Pluie diluvienne, rancœur animée (Elisabeth - Carlton)

Pluie diluvienne, rancœur animée (Elisabeth - Carlton)

Messagede Carlton Standford » Ven 23 Oct 2009 18:34

S’étant levé à l’aube pour profiter du calme de la demeure, afin d’enfin prendre le temps de se détendre à sa façon tout en évitant qui que ce soit qui aurait pu gâcher sa journée, Carlton s’était dirigé vers les écuries. Puis après avoir renvoyé le personnel du lieu, les ayant pourrit d’insultes faisant passer ainsi sa colère cumulée des derniers jours, avait sellé Socrate. Le plus bel étalon d’après lui, qui possédait une robe blanche avec la crinière l’étant tout autant et faisant étrangement penser à ses propres cheveux d’un blanc pur.

Il choya donc son seul véritable ami dans ses murs, puis le monta avec aisance pour finalement aller parcourir les landes, véritable havre de calme et parfait pour remettre de l’ordre dans ses idées. Rien n’aurait pu arrêter son escapade. Ni même ce ciel gris nuageux aussi menaçant que la vielle bique, qui l’avait jusqu’alors tenu en laisse pour ce maudit héritage dont il ne voulait à présent plus un shilling.

Que pouvait-il y faire. Bien que le seul homme de la famille à véritablement s’intéresser aux affaires touchant la famille et étant prêt à tout pour protéger le nom des Standford, il était également le seul qui avait si peu de reconnaissance. Véritablement l’ariser d’être aussi passionné pour ce qu’il était.

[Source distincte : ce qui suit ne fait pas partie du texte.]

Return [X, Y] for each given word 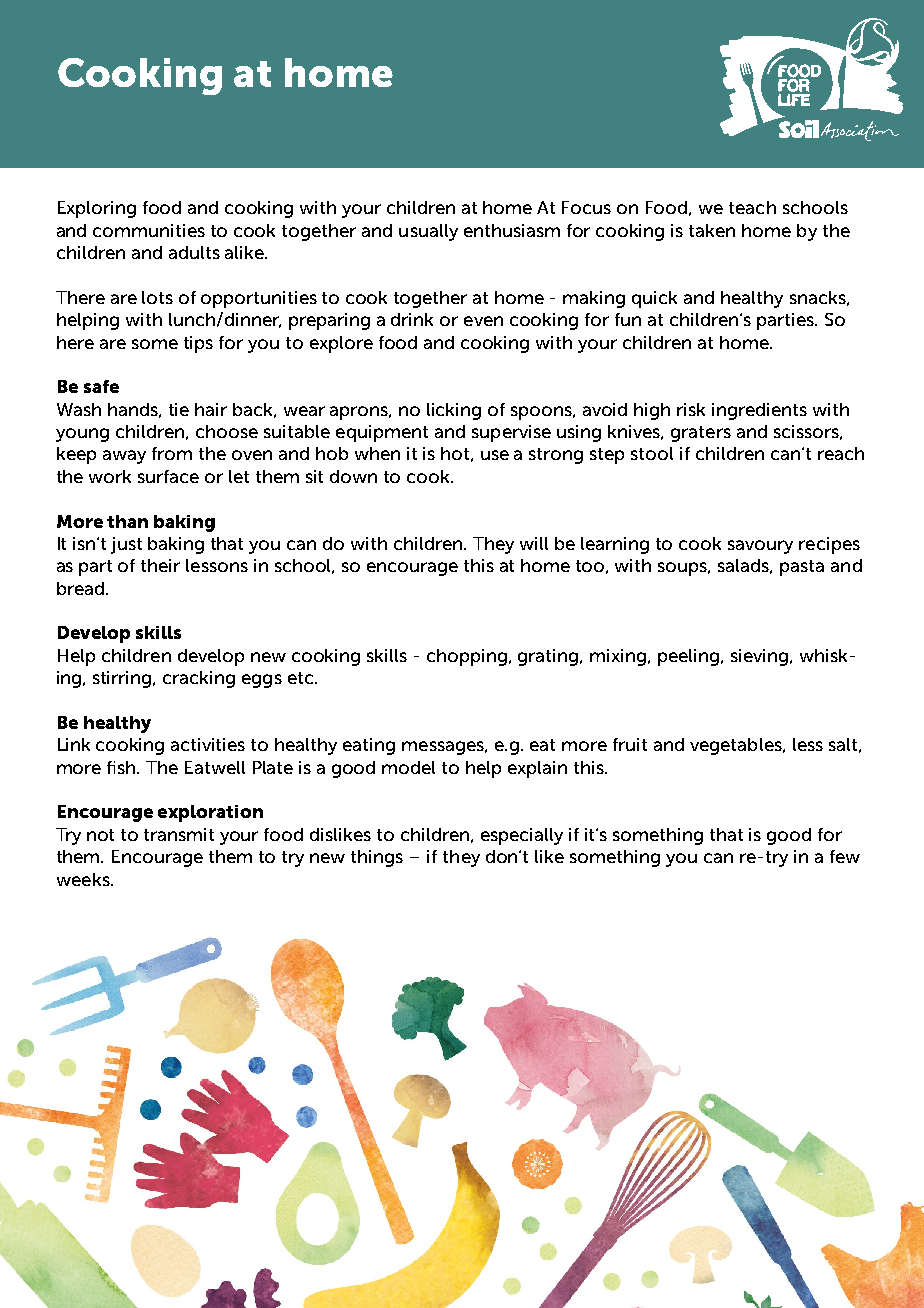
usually [428, 232]
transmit [179, 834]
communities [149, 230]
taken [712, 230]
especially [522, 836]
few [845, 856]
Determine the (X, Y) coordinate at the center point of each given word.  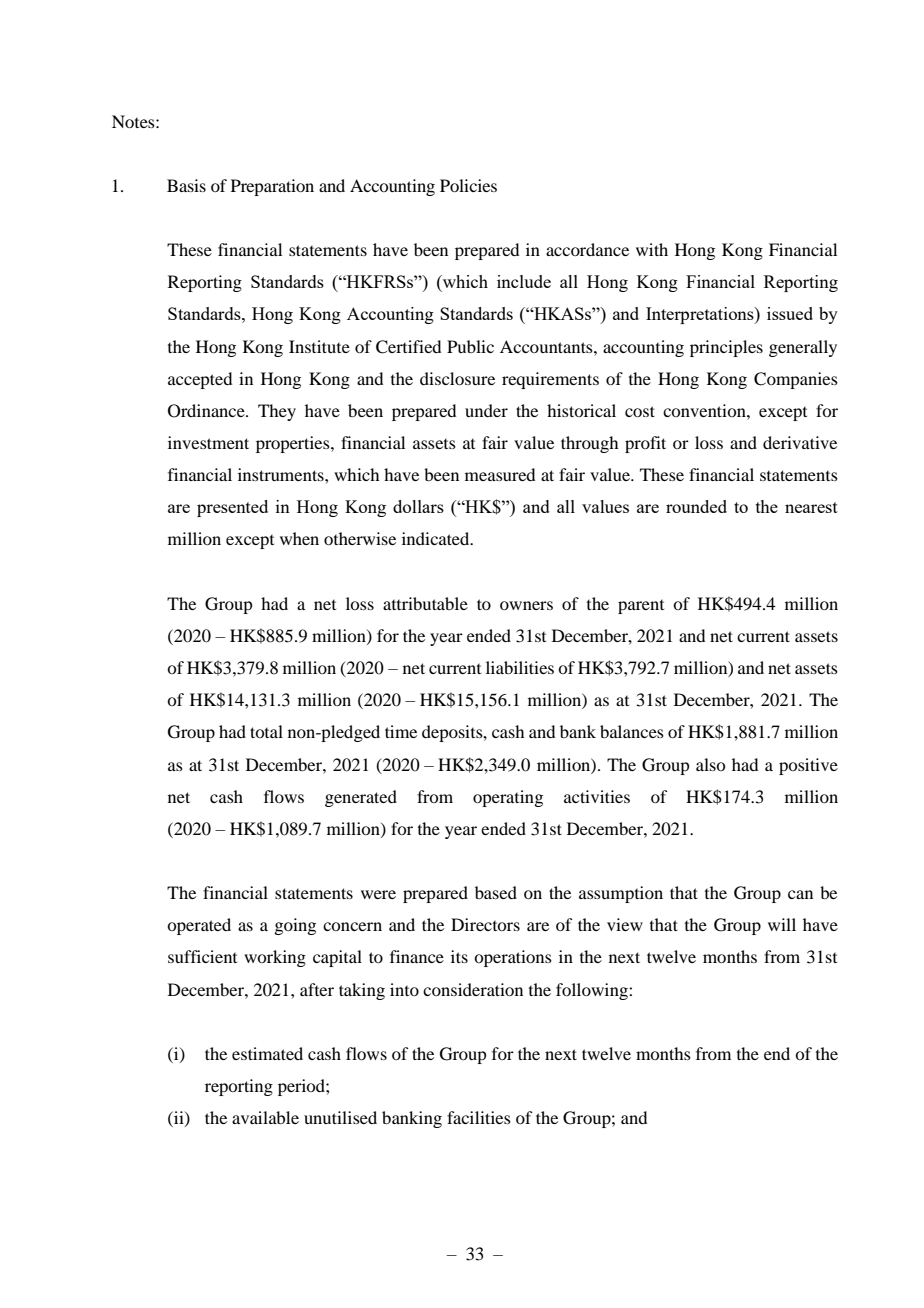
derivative (800, 442)
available (265, 1117)
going (295, 926)
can (800, 894)
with (652, 249)
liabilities (520, 667)
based (496, 892)
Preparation (272, 187)
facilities (479, 1117)
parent (641, 607)
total (266, 731)
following (593, 991)
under (486, 410)
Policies (468, 185)
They (277, 412)
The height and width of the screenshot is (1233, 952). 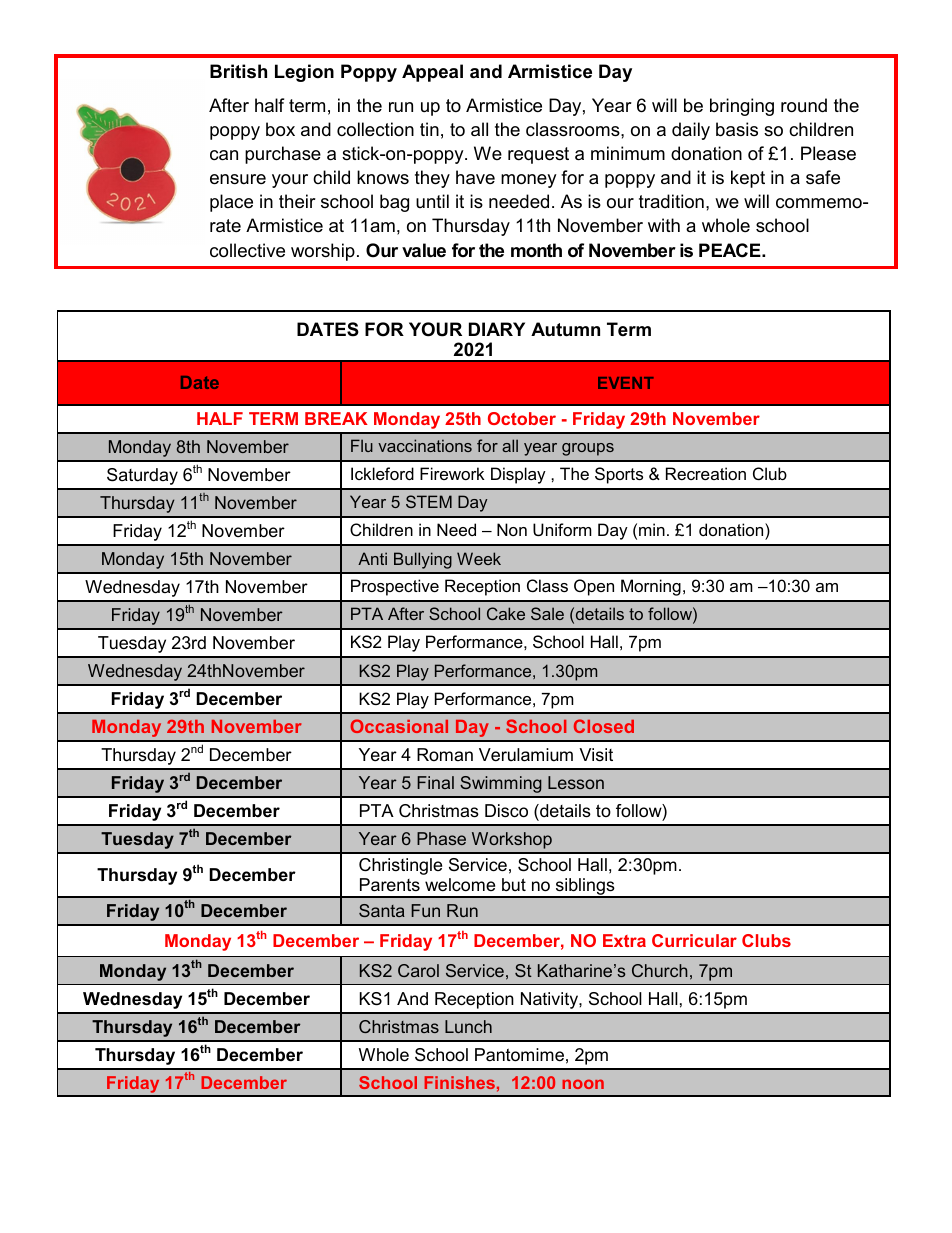 What do you see at coordinates (304, 73) in the screenshot?
I see `Legion` at bounding box center [304, 73].
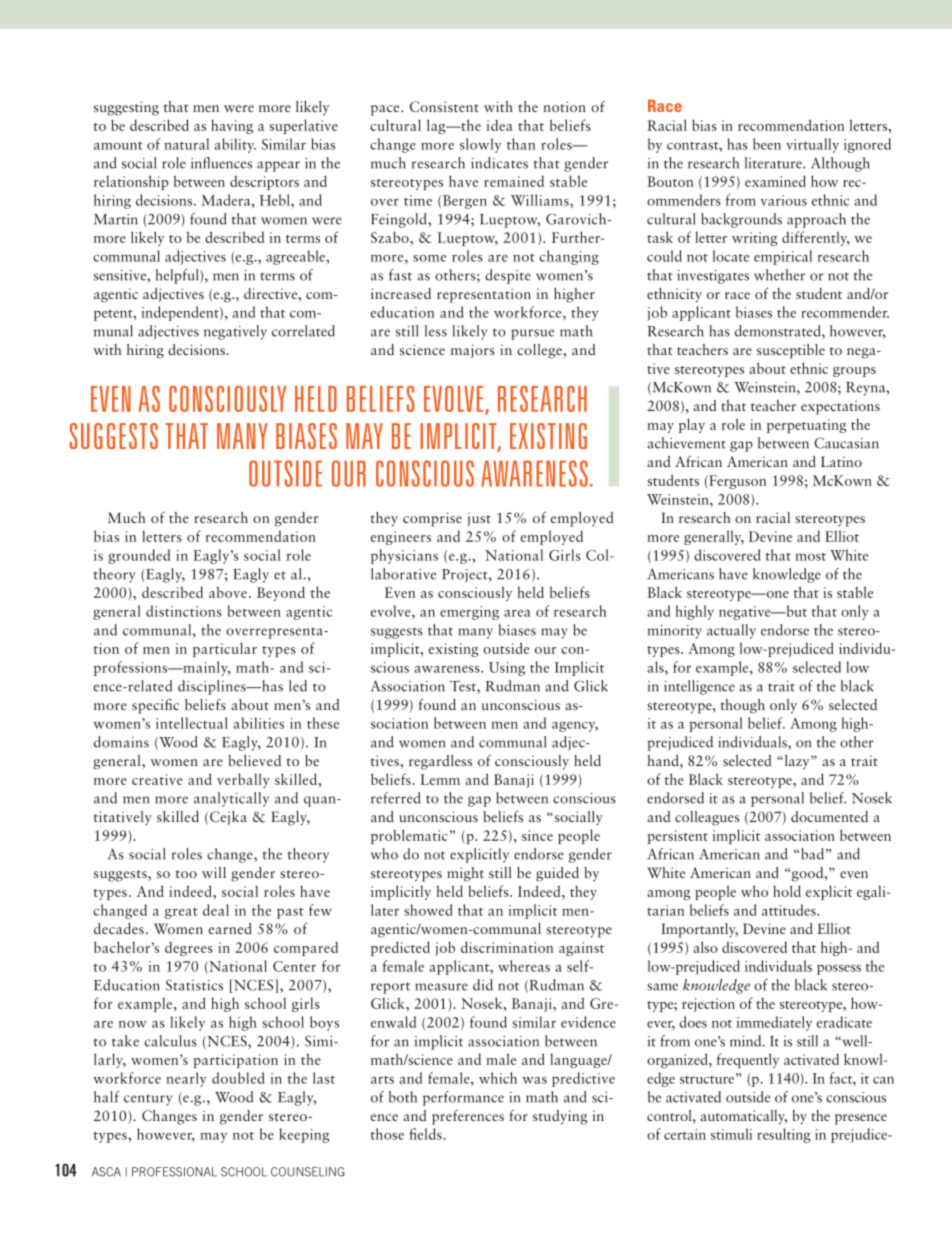  Describe the element at coordinates (469, 613) in the screenshot. I see `emerging` at that location.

Sans l’once d’une hésitation il aurait avec un plaisir certain étouffer Abigaelle dans son sommeil, si ça lui avait permit de ramener à la vie son grand père, celui qu’il avait admiré depuis enfant et restait en son sens un véritable Standford. Bien que les échos concernant le père de celui-ci correspondait d’avantage à sa propre image.

Cependant Carlton était lasse. Depuis son arrivé il n’avait fait que bonne figure, alors que plus que tout, il haïssait ceux l’entourant. La famille était tout le contraire de l’image impeccable qu’elle s’efforçait à montrer, n’étant faite que de haine, rivalité et manigances. D’ailleurs en pensant à cela, il était plus que curieux de connaître le secret d’Elisabeth qui avait eue toute l’attention de sa mère, la mettant directement premier héritier. Chose plus que stupide, lorsqu’on connaissait la vie de la mère de famille, vivant au crochet de son mari et ne passant ses journées qu’à se prélasser.

Quelle sornette de laisser de telles affaires à une femme n’ayant jamais montré le moindre intérêt pour des choses d’une telle importance. Même Gillian, et Dieu sait ce qu’il le détestait, faisait un meilleur candidat.

Finalement chassant ses maudites pensées de sa mémoire bien trop occupée ces derniers temps, il profita de sa solitude actuelle. L’air frais venait battre sur son visage, alors qu’il parcourait au galop les hautes herbes de la campagne anglaise, dont les derniers vestiges fleuris de l’été avaient piètre allure, prenant à grande vitesse un aspect aussi morne que l’était son cœur.

Ce fut probablement les quelques goûtes de pluies qui eurent raison de sa promenade. Le faisant tirer sur les rênes de ses mains gantées de cuir afin de faire demi-tour, alors que sa veste en velours brun, n’offrait suffisamment de protection contre le froid s’engouffrant dans le col de sa chemise.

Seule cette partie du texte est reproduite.